そのため、自車両保険で修理し、のちに加害者へ「求償請求」する流れが一般的です。保険会社が代位弁済した後に加害者に請求する場合もあります。
緊急避難としての正当性はあるのか?
刑法37条の「緊急避難」に該当すれば、自己または他人の生命・身体を守るためにやむを得ず加害行為を行ったと評価され、法的責任が免除されることもあります。
ただし、「本当に必要な行為だったか」「他の手段がなかったか」が問われます。車で直接衝突せずにナンバー撮影や通報など他の方法が可能であった場合、過剰行為とされるリスクも。
実例:轢き逃げ車両を体当たりで止めたケース
過去の報道事例では、轢き逃げ車両を自車で遮るように停車し接触した際、「民事では賠償請求可」「刑事では不起訴」となったケースがあります。
ただし同様の行為で損害が大きかった場合、「危険行為」として加害者にも過失が認定されることもあり、あくまで状況に応じて判断されることがわかります。
まとめ:正義感ある行動も慎重に
轢き逃げ犯を車で止めた場合でも、犯人に損害賠償を請求できる可能性はあります。

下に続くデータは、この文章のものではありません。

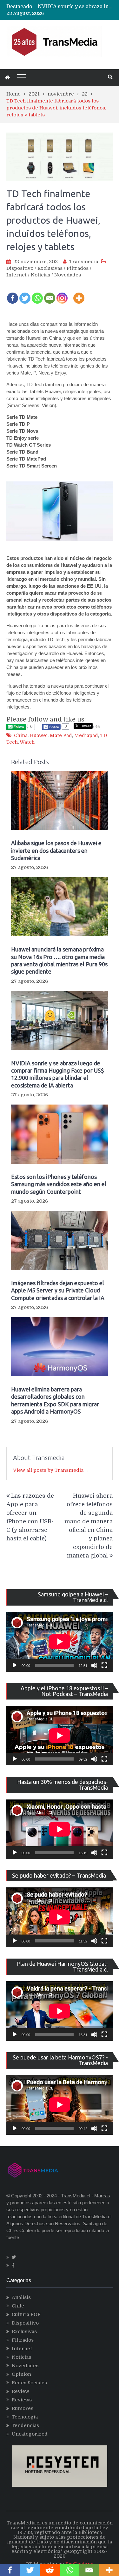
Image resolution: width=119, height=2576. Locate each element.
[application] (59, 1641)
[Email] (49, 294)
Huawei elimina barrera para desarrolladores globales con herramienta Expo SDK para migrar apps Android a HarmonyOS (55, 1400)
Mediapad (86, 735)
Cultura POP (26, 2314)
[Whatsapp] (37, 294)
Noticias (40, 275)
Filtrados (78, 268)
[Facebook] (12, 294)
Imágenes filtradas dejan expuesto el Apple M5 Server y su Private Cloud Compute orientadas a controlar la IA (57, 1290)
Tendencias (25, 2425)
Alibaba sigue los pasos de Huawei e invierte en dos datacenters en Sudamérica (56, 850)
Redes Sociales (29, 2383)
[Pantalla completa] (104, 1665)
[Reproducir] (14, 1665)
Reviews (22, 2400)
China (21, 735)
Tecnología (25, 2417)
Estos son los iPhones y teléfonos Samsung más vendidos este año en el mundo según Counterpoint (58, 1184)
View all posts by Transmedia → (51, 1470)
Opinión (21, 2374)
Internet (16, 275)
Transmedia (83, 261)
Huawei (39, 735)
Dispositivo (19, 268)
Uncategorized (30, 2434)
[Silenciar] (94, 1665)
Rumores (22, 2408)
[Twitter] (24, 294)
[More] (78, 294)
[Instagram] (62, 294)
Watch (27, 742)
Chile (18, 2306)
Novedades (67, 275)
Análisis (21, 2297)
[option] (75, 6)
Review (20, 2391)
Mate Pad (61, 735)
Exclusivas (50, 268)
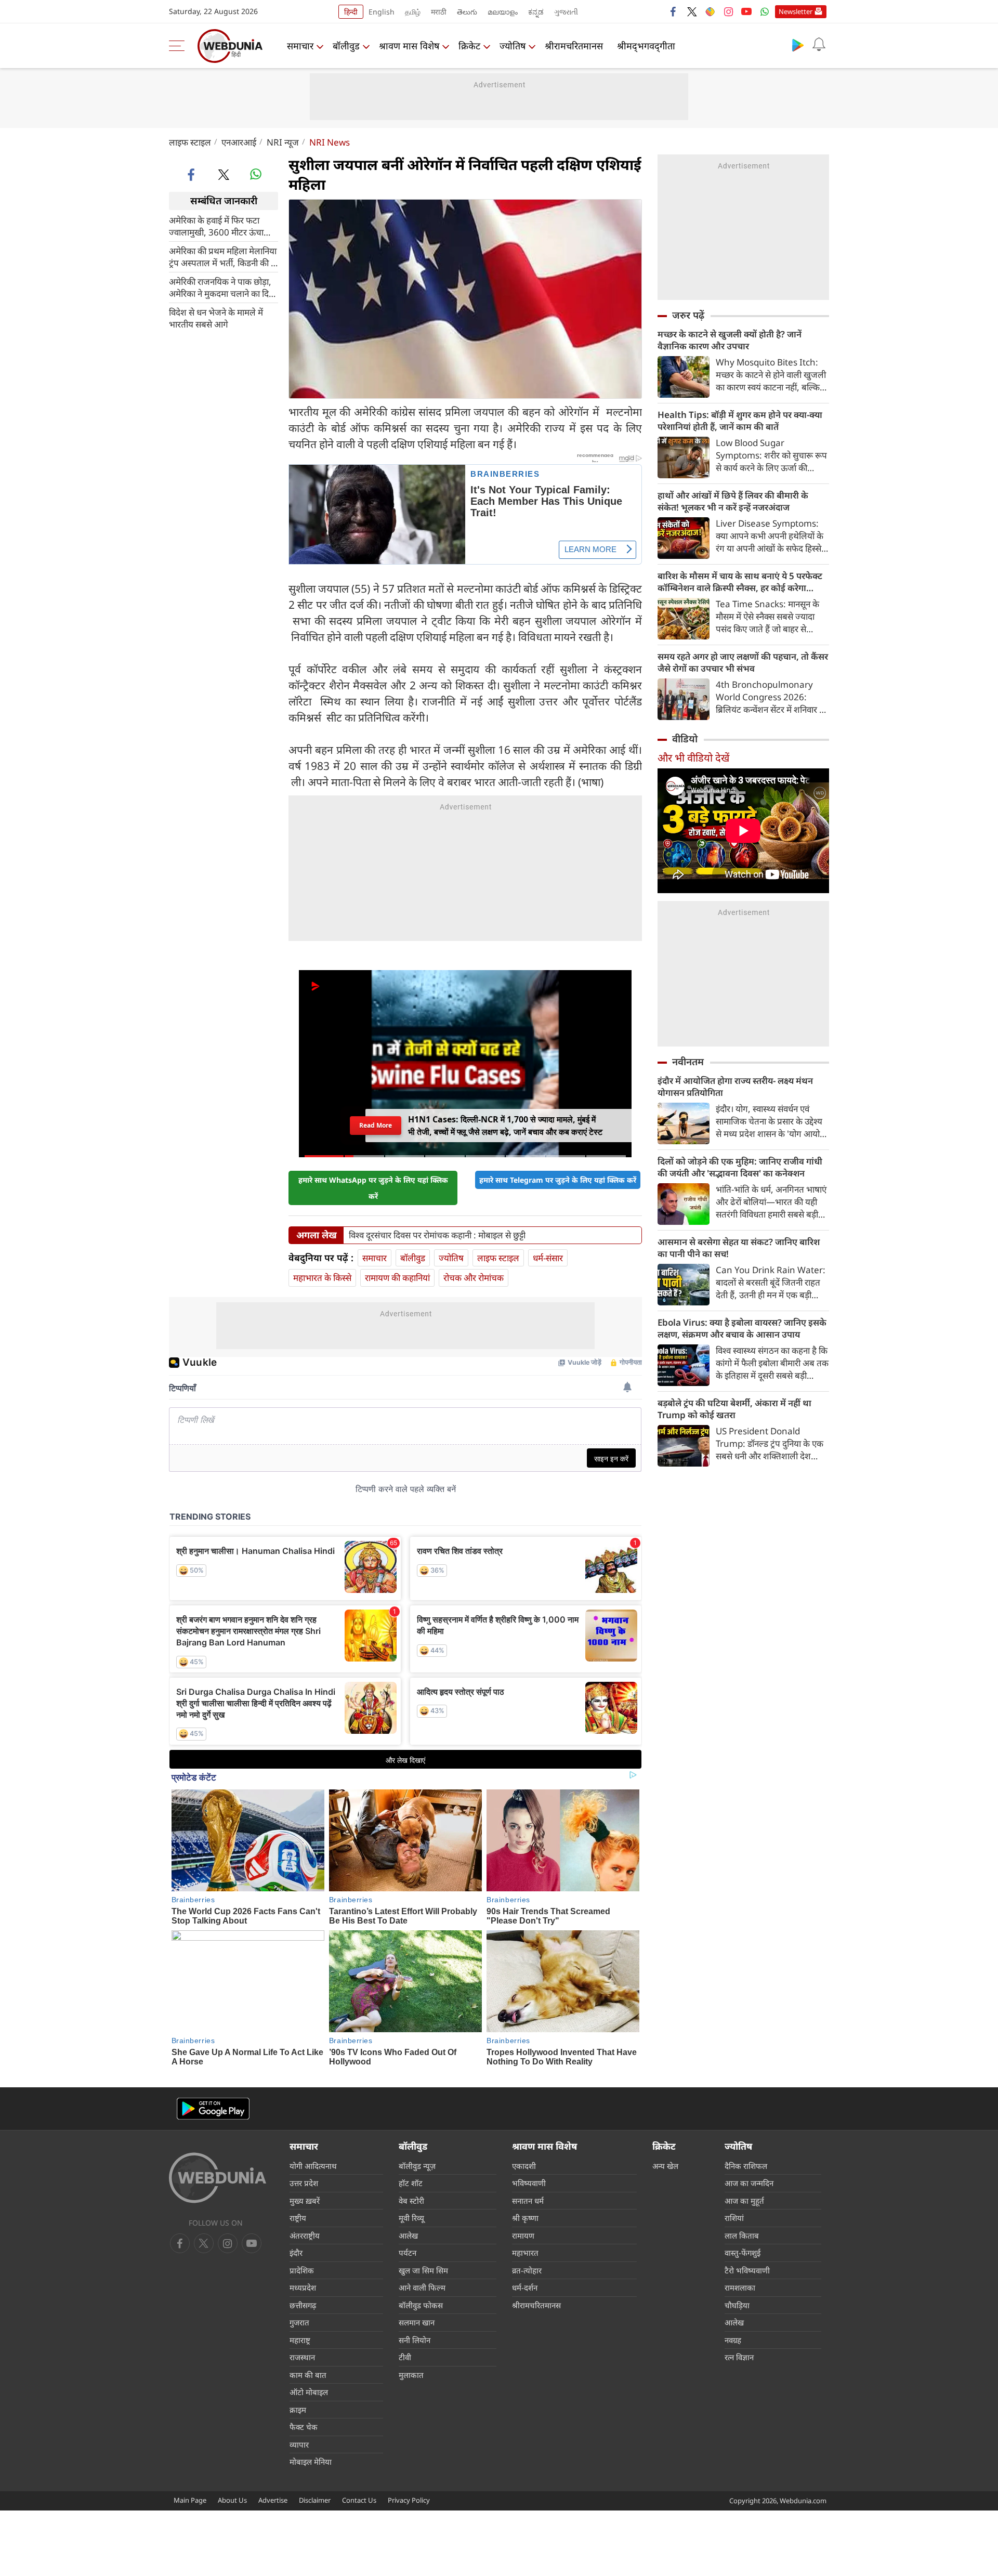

しかし実際には、支払い能力や法的な立証、保険の使用可否など、慎重な判断が求められます。
- 修理費を確実にカバーしたいなら自車両保険が有効
- 保険利用は等級ダウンに注意
- 犯人からの賠償は可能だが、現実的な回収は難しい場合も
- 緊急避難として認められるかは状況次第
いざというときのためにも、任意保険の見直しや自車両保険の加入を検討しておくと安心です。また、緊急時はまず警察への通報を優先し、自身の安全を最優先に行動しましょう。